LGM04 Organ Pipes and Roof Vaults
Cathedral, Truro, Cornwall, England, UK
Truro Cathedral was built between 1880 and 1910 in the Gothic Revival style. The architect was John Loughborough Pearson, who died during its construction and was succeeded by his son, Frank.
The Father Willis Organ, built in 1887, is a splendid instrument, having been improved by the addition of electric blowers in the 1920s and in 1963 the removal of the inaccessible console to its present position to the south of the Quire on ground level.

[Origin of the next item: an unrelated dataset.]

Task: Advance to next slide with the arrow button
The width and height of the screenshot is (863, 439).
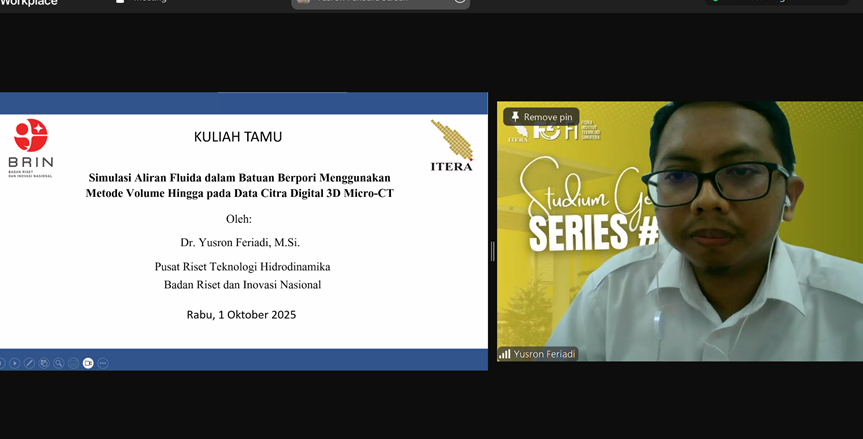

Being a relatively modern building, it is uncluttered and its tall majesty and vaulted roof are breathtaking. The use of up to date construction methods and materials is evident, especially the floor, being concrete with sintered stone laid in a marquetry pattern.

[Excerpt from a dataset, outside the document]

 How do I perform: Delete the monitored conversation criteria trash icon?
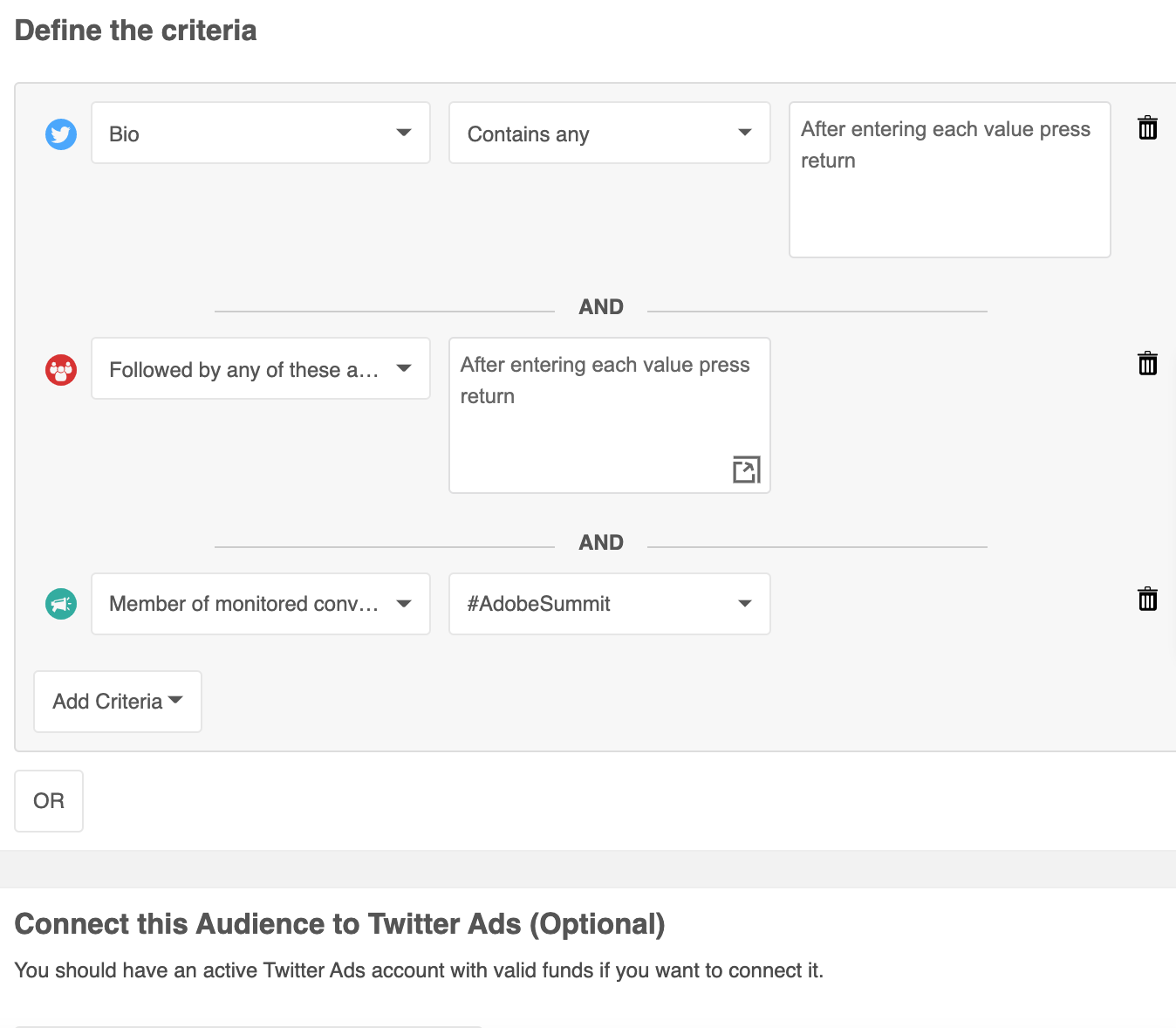[x=1147, y=599]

Stained glass windows depict the usual religious subjects, with some in the transepts being memorials to local worthies.
The three spires house a peal of twelve bells in one and a ring of six rescued from the previous St. Mary's Parish Church, demolished for the present building in the Green Tower.
Taken on 17th April, 2012 at 1057hrs with an Ensign Selfix 820 through a 105mm f/3.8 Ross Xpres lens on Fujifilm Pro 160S 120 Medium Format colour negative film, developed in Rollei Digibase C-41 chemicals.